ESA has broad international collaboration on the long-term energy systems modelling and are currently Operating Agent of the Technology Collaboration Programme IEA-ETSAP (www.iea-etsap.org). We are also an active partner in the Research Centers for renewable energy (FMEs):

Scenario modeling / Scenario-modellering

IFE does scenario analysis and transition studies that map out different pathways the Norwegian and European energy system could follow over the coming years, focusing on policies, investments, technologies, and other choices that policy makers and other decision makers can influence.

We study the effect on the energy system of:​

  • Flexibility and smart solutions​
  • Energy and climate scenarios​
  • Energy policy instruments​
  • New energy markets​
  • Uncertainty​
  • User behaviour and acceptance​
  • Pilots and implementation​

Local  energy system models / Lokale langsiktige energisystemmodeller

IFE performs modelling and analysis of local energy systems, such as week grid areas, communities, buildings, charging stations etc. The modelling provides insight into cost-effective design and operation of the system. We mainly use short-term energy system models, focusing on the optimal competition and interplay between energy carriers and technologies within the system.

The techno-economic optimization models for local energy systems can calculate cost-optimal design of distributed energy systems, including local power production, hydrogen systems, storage options and flexibility in end use demand.

For these analyses we have developed models in TIMES and Julia with hourly time resolution. The local models are used in project specific analysis to understand the details in a concrete case/area.
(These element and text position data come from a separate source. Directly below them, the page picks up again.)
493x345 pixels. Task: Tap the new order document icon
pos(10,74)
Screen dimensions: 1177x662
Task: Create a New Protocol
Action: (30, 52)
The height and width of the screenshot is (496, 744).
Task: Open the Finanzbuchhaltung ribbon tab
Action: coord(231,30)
The Julia model is developed specifically for hybrid systems to enable better decision support regarding technology choice, investment volume and timing of the investment.

National and international long-term energy system models / Nasjonale og internasjonale langsiktigeenergisystemmodeller

IFE works with long-term energy system models at a local, national and international level, focusing on cost-optimal investments and operation to meet the future energy demand at least cost.

We mainly use the modeling framework TIMES. TIMES is a long-term optimization model of the energy system​. The modelling framework is developed since 1981 by ETSAP, a Technology Collaboration program in IEA. We use the model to analyse cost-optimal development of the energy system with various assumptions on future policies, demand projections, technology development etc.

The national model IFE-Times-Norway is developed in collaboration with the Norwegian Water Resources and Energy Directorate (NVE)​. The model is a technology-rich model divided into five geographical regions corresponding to the current electricity market spot price areas. The model provides operational and investment decisions of the whole energy system from 2018, towards 2050. The model has an option for stochastic modelling of weather-dependent power supply and heat demand

The European model IFE-TIMES-Europe is currently under development. In this model all European countries are represented by at least one node. We will use this model to understand the impact of trade of energy between Norway and Europe, and how the Norwegian energy system is influenced by the European development.